Rubyでメソッドチェイン可能なクエリオブジェクトを書く
ひとでさんのこの前のYAPCでの発表(ベストスピーカーおめでとうございます)の はてなブログではドメイン駆動など使ってイケてるサービスを作り続けているぜっていう話、 オブジェクト指向やらドメイン駆動の話とかいろいろあったけれども、 結局のところイケてるサービスを作り続けるためには継続的にコードベースも良くしていかなければいけない っていうメッセージがあったのだったのだと勝手に解釈していてすごい共感している。
エリック・エヴァンスの本自体買って中途半端に読んで読みっぱなしなので、 ドメイン駆動設計については何も意見できるところはまだない。
でも最近思うのが、複雑な仕様を手続き的に実装すると確実に複雑なままになってしまうので、 やっぱりビジネス上に現れるルールは単語で表現してコードに起こすという作業をしないと ダメだと思って、ここ数日過去に作ったコードに手を加えるついでに大幅に書き直している。
まだちゃんと身についたわけではないけど、エヴァンス本読み返している中見つけた、 Specificationパターンが素敵だなと思っていて今実装している複雑な仕様の実装に活用しようとしている。
Specificationパターンを利用しようとすると、ActiveRecordに直に依存しないレイヤーとして Repositoryを実装しないといけないなぁとなって思ってこれをRailsの中に取り込んでいくとどうなるか考え、以下のようなシンプルなライブラリを書いた。
module ChainableQuery def initialize(init_value, filters = []) @init_value = init_value @filters = filters.dup.freeze end def add_filter(&block) self.class.new(@init_value, [*@filters, block]) end def value @filters.reduce(@init_value) { |last_value, filter| filter.call(last_value) } end end
これ便利で、簡単に遅延評価されてメソッドチェーン出来る汎用的なクエリオブジェクトが作れる。 例えばUserクラスの絞り込み処理などを持ったRepositoryを定義しようとすると以下のように書ける。
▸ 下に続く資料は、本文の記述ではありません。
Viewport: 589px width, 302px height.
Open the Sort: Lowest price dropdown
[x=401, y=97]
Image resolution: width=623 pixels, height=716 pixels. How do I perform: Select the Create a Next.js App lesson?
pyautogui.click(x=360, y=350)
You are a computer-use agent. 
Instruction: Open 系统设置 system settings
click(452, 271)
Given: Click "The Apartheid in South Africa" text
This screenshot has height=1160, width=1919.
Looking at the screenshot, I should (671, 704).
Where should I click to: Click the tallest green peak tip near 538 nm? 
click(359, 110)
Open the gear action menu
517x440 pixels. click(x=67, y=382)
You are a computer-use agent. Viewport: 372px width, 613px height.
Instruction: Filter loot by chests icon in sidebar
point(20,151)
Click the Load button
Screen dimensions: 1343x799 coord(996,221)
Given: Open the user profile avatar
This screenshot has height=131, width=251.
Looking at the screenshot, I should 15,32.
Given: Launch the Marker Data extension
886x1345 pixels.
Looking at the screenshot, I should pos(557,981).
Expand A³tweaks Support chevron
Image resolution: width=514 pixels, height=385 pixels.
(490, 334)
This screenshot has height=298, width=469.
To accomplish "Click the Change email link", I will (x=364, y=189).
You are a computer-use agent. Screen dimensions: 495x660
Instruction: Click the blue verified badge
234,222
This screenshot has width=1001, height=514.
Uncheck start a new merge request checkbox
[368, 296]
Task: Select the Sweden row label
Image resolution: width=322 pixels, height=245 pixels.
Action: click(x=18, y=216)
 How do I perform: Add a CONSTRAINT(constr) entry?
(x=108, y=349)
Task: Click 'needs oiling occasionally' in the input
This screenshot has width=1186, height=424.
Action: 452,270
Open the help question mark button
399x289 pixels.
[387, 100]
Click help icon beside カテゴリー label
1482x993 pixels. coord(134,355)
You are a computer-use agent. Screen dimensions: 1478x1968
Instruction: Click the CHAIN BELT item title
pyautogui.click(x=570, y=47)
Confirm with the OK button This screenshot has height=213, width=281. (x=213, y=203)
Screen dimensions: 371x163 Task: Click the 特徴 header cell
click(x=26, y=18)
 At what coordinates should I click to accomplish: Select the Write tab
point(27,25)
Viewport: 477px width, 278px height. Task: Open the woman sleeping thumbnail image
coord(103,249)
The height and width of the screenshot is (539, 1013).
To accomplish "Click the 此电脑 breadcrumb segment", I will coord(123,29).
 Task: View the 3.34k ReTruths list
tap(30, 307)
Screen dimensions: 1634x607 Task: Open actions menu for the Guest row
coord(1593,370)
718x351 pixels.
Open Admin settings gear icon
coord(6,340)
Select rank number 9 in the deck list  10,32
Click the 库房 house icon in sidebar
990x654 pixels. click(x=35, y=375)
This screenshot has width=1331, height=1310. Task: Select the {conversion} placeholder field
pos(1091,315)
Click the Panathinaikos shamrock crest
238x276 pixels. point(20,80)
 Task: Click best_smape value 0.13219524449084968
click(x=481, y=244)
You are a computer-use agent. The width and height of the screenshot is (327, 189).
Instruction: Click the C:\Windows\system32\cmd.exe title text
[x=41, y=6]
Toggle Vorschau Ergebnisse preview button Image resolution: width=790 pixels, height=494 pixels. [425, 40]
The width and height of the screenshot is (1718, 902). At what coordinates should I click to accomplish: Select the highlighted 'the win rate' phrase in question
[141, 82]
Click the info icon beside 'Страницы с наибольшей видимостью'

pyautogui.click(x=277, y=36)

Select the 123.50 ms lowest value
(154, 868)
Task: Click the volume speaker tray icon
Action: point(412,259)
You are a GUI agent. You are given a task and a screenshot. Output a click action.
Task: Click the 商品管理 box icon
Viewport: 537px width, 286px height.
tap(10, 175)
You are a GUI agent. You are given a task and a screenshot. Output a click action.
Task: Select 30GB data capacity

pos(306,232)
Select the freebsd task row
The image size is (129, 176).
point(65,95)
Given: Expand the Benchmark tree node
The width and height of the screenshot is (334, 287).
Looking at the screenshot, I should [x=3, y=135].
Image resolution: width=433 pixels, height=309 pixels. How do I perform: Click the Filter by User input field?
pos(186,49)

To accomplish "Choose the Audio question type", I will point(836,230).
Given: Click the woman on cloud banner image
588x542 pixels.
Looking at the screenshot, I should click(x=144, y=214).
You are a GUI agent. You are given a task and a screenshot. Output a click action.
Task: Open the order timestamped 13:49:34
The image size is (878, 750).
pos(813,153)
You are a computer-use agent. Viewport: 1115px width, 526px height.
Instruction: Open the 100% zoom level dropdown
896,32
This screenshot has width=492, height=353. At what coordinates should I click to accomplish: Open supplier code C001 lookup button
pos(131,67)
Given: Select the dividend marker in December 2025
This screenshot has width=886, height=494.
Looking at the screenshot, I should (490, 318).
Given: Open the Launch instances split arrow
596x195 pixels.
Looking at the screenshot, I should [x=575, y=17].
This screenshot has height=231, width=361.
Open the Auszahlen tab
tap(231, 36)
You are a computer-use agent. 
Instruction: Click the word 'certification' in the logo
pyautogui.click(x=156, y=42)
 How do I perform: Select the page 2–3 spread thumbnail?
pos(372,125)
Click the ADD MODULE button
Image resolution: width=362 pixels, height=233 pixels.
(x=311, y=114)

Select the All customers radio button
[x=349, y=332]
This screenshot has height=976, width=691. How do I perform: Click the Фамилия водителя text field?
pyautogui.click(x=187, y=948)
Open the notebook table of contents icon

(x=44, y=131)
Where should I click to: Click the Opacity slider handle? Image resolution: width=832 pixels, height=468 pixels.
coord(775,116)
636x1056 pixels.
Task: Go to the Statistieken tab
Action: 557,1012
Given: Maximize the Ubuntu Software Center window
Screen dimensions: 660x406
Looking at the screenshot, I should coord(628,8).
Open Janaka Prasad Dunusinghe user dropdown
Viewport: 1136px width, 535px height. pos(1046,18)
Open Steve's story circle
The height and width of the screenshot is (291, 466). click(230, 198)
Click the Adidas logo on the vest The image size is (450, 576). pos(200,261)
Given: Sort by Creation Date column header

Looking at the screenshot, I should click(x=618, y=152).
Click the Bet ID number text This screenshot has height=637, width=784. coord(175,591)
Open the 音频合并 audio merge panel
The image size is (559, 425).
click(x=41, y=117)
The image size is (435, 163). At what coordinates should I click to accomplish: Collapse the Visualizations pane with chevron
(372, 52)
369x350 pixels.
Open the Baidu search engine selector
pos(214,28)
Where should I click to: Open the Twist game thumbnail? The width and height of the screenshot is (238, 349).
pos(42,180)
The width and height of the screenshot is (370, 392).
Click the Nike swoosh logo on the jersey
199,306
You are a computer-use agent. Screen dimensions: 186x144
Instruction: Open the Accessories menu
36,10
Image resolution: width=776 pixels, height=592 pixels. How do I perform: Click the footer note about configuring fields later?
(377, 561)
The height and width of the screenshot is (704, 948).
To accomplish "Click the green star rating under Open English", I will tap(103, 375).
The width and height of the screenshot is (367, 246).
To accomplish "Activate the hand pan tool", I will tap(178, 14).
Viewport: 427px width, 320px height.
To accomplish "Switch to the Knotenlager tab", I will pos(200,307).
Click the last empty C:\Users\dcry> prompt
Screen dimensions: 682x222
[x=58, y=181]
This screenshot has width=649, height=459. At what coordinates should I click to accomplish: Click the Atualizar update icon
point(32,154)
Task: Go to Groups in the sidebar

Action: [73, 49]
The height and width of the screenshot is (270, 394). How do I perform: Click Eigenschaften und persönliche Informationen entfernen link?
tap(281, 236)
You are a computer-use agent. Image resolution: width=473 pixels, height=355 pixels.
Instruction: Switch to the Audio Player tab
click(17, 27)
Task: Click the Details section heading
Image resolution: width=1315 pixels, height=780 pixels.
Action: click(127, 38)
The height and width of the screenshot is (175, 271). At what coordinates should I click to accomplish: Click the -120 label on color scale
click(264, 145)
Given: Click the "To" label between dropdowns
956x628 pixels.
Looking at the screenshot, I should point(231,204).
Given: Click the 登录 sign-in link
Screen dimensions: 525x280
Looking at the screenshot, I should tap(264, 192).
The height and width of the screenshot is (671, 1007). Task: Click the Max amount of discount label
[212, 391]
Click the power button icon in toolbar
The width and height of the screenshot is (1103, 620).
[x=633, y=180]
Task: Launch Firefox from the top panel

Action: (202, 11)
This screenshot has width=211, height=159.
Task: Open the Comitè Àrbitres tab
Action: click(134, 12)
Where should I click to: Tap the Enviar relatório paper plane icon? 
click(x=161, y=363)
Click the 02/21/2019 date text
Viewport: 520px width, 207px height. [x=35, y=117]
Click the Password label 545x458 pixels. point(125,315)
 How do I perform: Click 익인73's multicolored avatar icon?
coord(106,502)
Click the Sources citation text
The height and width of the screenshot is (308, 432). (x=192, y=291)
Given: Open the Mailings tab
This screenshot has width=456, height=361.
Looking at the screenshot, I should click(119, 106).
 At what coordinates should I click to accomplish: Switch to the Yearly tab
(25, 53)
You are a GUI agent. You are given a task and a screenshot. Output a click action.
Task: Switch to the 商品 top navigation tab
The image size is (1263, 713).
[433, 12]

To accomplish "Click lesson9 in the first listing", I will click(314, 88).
class UserRepository def initialize(scope = User) @scope end def query Query.new(@scope) end def find_piad_premium_user query.and_premium.and_paid.value end class Query include ::ChainableQuery def and_premium add_filter { |query| query.where(is_premium: true) } end def and_paid add_filter { |query| query.select { |user| user.payments.exists? } } end def and_has_profile_image add_filter { |query| query.where("profile_image_url IS NOT NULL") } end end end repository = UserRepository.new premium_users = repository.find_paid_premium_users
サンプルはすごい適当だけど、初月無料やクーポンの利用などのせいで実際にまだ課金したことがないユーザではなく、 何らかの決済手段で課金したことが有るようなユーザのオブジェクトを取得する処理が↑のように、 メソッドチェインを利用したクエリオブジェクトを通してメソッドが書けるはず。
RailsだったらこういうのはだいたいScopeとして定義しておけば済むのだけど、 こうしておくことのメリットとしてこの場合は、ActiveRecord(MySQL)に依存しない処理なども 流れるようなインターフェイスで問い合わせ処理が可能になったり、Specificationクラスから条件を満たす データが簡単に引き出せるようになることだとは思う。
DDD詳しくないので、ほんとうに良いかどうかわからないけど、メソッドチェーン自体は気持ちいので、 ActiveRecordに依存したくない気持ちになった時にはこのような書き方を試したりしてみる。
良い設計目指して歯を食いしばらせましょう。